Introduction to using nutch (2) -- Internet crawling
Internet QQ network protocol search engine Gmail
Java code
- /**
- * I am also a beginner. If you have any errors, please give me more advice. Thank you!
- **/
Web crawling
1. Obtain the download list
A large list of entry URLs is required to truly capture data across the Internet. Fortunately, this problem was taken into account by nutch during design. Dmozpraser provides support for the open Internet dmoz directory library. The dashboard directory can be directly downloaded from the Internet. Currently, the latest data compressed file content.rdf.u8.gz has 295 MB, which reaches 1.91 GB after decompression. You can use the dsf-praser tool to randomly extract part of the data from the file and generate a file list. The detailed operation commands are as follows:
Java code
- Bin/nutch org. Apache. Tools. domzpraser content. RDF. u8-subset 3000> domzurls.txt
The result of the command execution is a dashboard urls.txt text file generated under the nutchroot directory. This file can be added to the download library as an entry address. To create a search engine on the Internet, you can add all the data in content. RDF. u8 to the download library. Downloading data from the entire network is time-consuming and labor-consuming, and beyond the scope of my experiments. In addition, the dw.urls text file contains many foreign sites, and our access is slow. We will take another approach.
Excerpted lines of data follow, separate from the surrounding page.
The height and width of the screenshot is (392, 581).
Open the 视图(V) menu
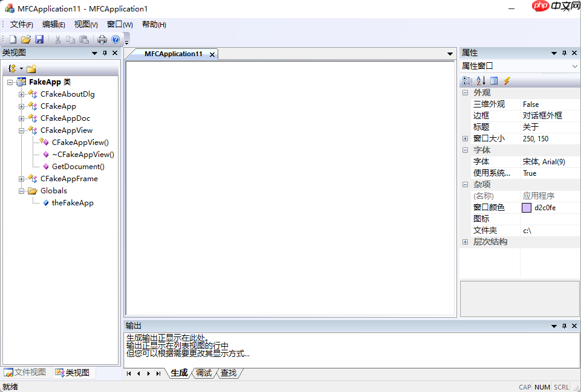[x=85, y=24]
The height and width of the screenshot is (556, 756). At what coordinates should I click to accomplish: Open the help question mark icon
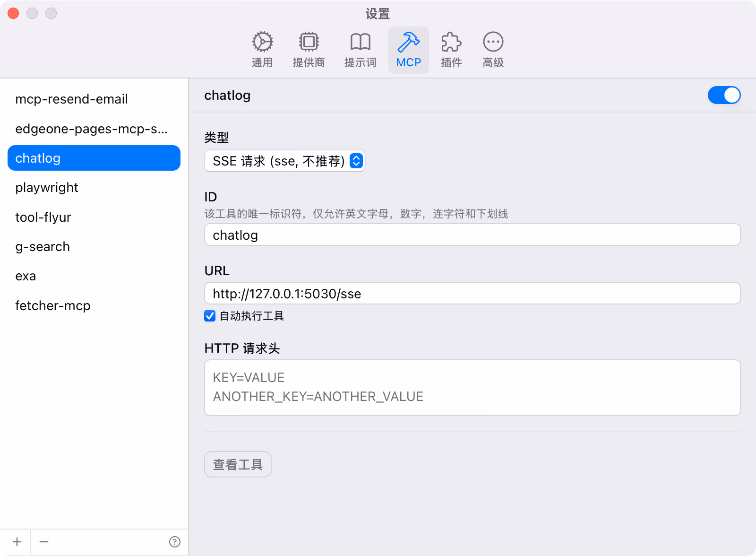(175, 542)
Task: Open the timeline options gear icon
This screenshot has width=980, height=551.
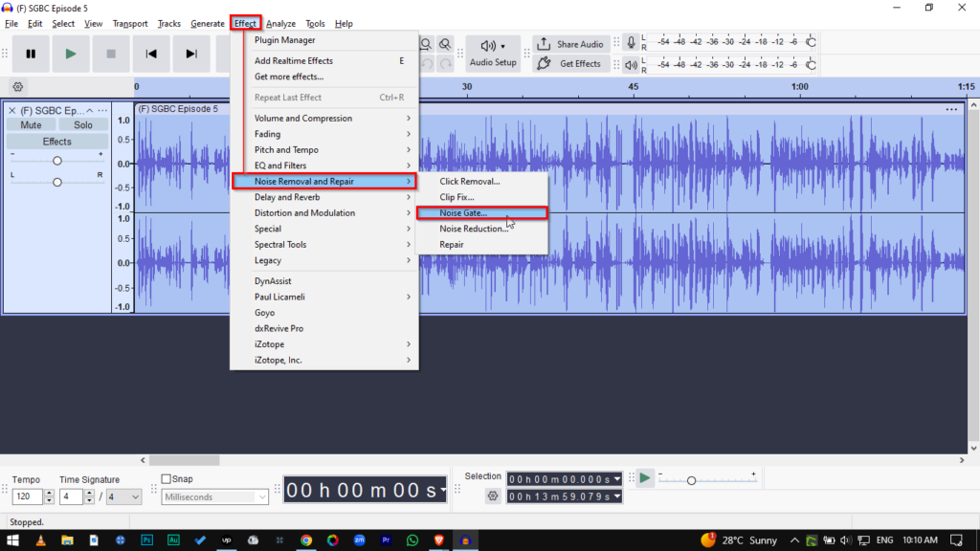Action: click(17, 86)
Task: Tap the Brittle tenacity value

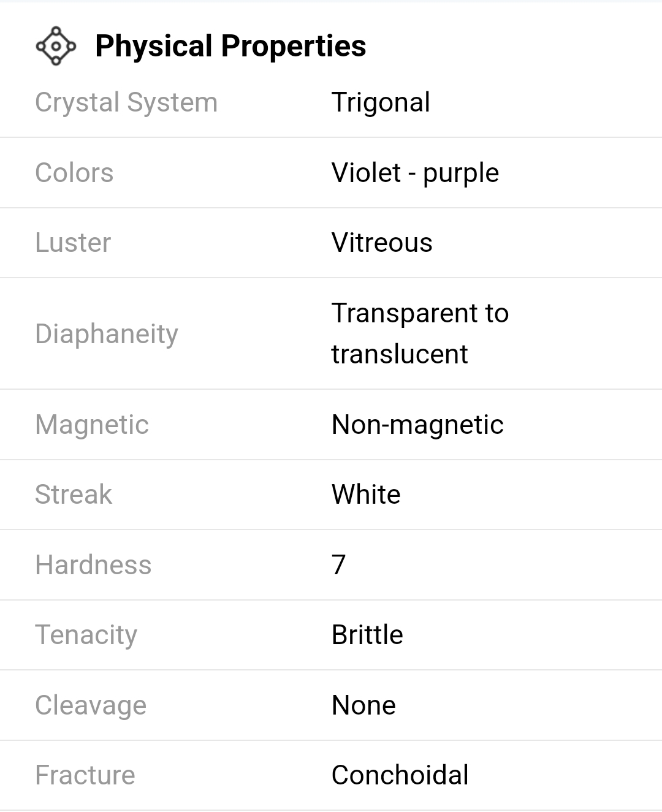Action: point(367,635)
Another method is to find large Internet sites in China. The URLs of these sites are. It should be said that it can be representative. The analysis principles and processes are not described here. Get the text of A chinaurls.txt file. Some results are as follows:
Java code
- Http://www.baidu.com
- Http://www.qq.com
- Http://www.google.cn
- Http://www.sina.com.cn
- Http://www.163.com
- Http://www.taobao.com
- Http://www.soso.com
- Http://www.sohu.com
- Http://www.youku.com
- Http://www.tianya.cn
- Http://www.hao123.com
- Http://www.kaixin001.com
- Http://www.alibaba.com
- Http://www.sogou.com
- Http://www.ifeng.com
- Http://www.cnzz.com
- Http://www.chinaz.com
- Http://www.xunlei.com
- Http://www.soufun.com
- Http://www.126.com
2. Download a large number of websites
After the entry URL list is ready, the next step is to import the nutch system and complete the download. The procedure is as follows:
1) Open the root directory of nutch and create a new internetweb and URLs directory.
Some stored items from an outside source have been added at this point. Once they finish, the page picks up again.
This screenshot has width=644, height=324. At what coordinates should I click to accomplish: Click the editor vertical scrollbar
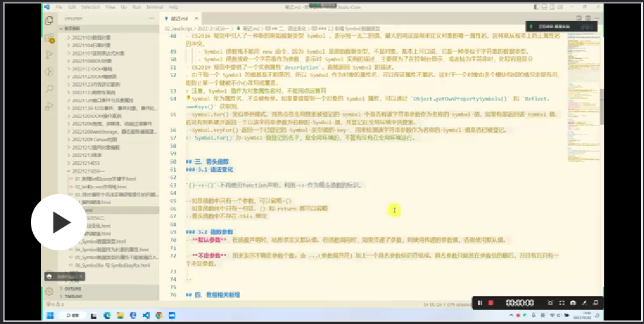point(601,107)
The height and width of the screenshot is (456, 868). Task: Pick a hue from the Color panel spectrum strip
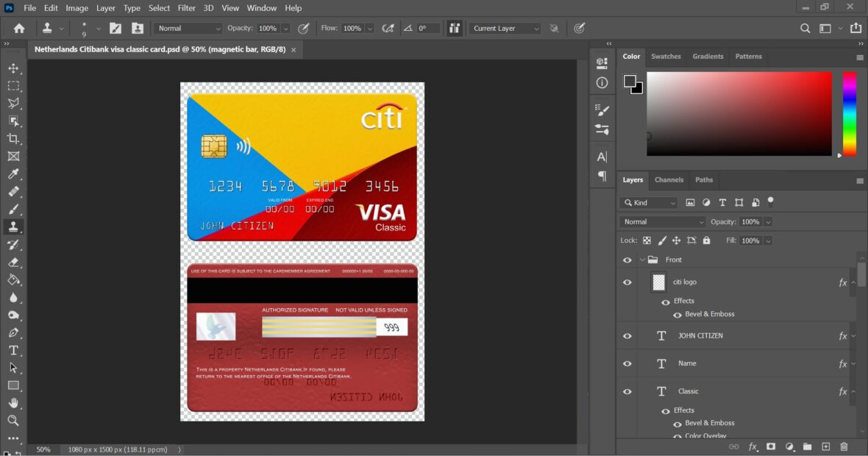[850, 114]
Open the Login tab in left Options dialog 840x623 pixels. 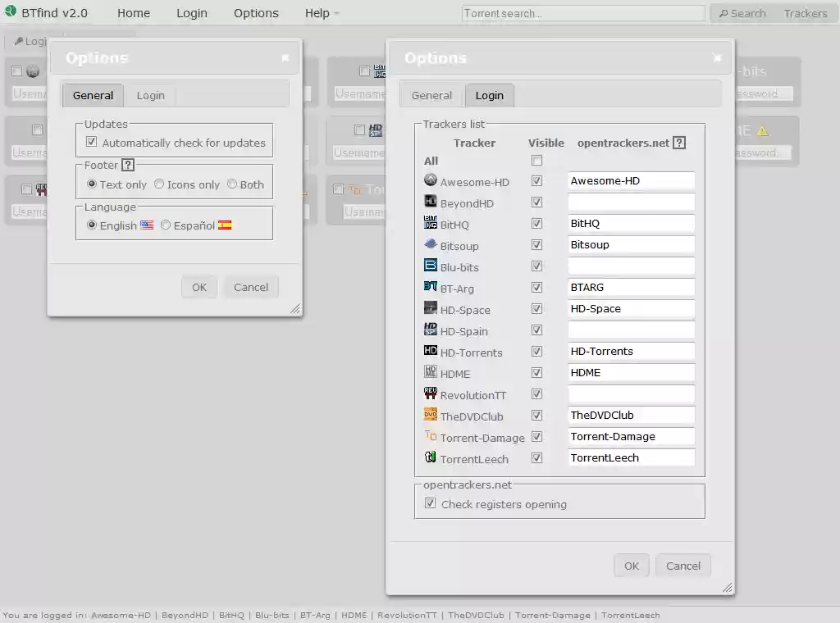point(150,95)
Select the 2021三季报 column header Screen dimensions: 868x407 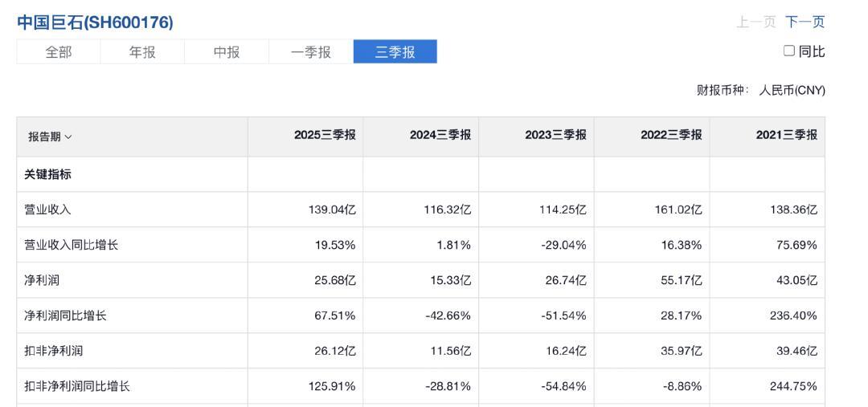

2. Copy the chinaurls.txt file to the URLs directory under the root directory of the nutch. Use the file content to add the initial entry URL to the internetweb directory database. The command and execution result are as follows:
3) modify the conf/nutch-site.xml file in the root directory of the nutch and set the value of the HTTP. Agent. Name attribute. This attribute value is carried in the HTTP request header when crawling a webpage. It indicates the identity of a web spider. The modification is as follows.
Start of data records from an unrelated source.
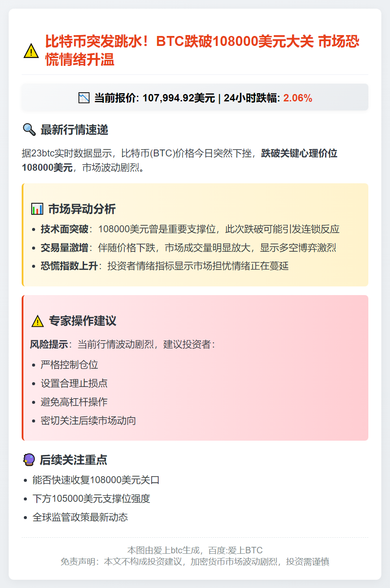The image size is (390, 588).
Task: Select the 恐慌指数上升 bullet item
Action: pos(164,266)
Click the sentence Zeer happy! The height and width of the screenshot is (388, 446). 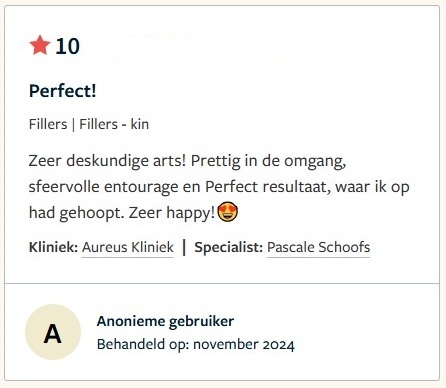pos(172,213)
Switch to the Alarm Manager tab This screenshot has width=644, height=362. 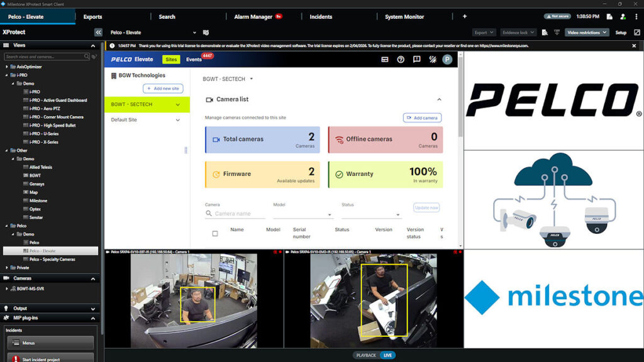[254, 17]
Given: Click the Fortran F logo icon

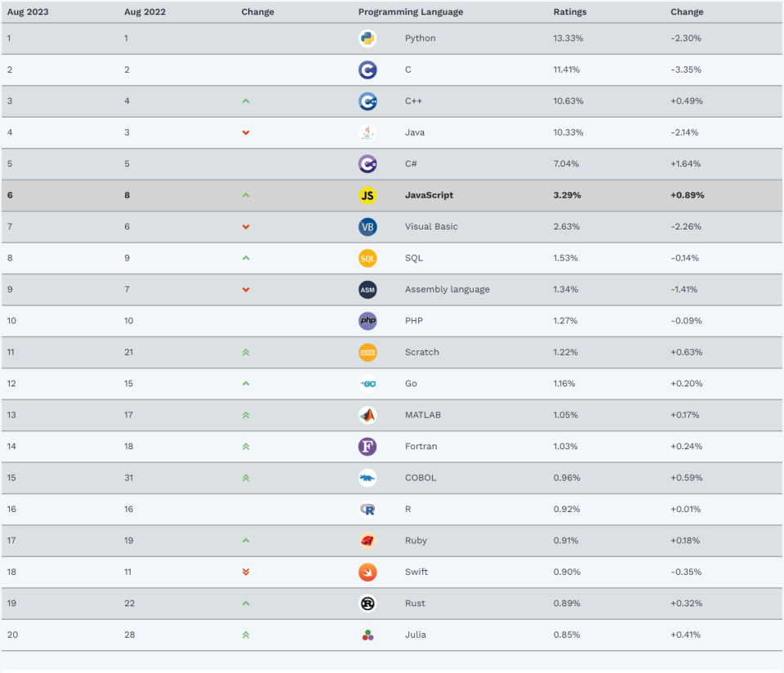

4) use the injected URL download list in craswdb to call the generate command to create a new data segment and store it in the internetweb directory. Command and execution result:
5) view the recently generated folder named after date in the segments directory. The name of the currently generated folder is 20100325211446. Next, retrieve the page content based on the download list generated under the folder. The command is as follows:
6) obtain the URL link from the downloaded segment data list and update the content in the crawler library. The command and execution process are as follows:
7) execute cyclically (4), (5), and (6) download the page until the list of crawldb is completed or the page depth is reached. The Depth Control here needs to be controlled by the number of cycles.
8) Call the invertlinks command to create all links.
9) index the page content. The command is as follows:
In this way, a simplified Internet data has been downloaded.
Then we can search again.
For more information about how to deploy the search page, see
Getting started with nutch1.0 (1 ).
Thank you for your attention. I will publish more articles in this regard.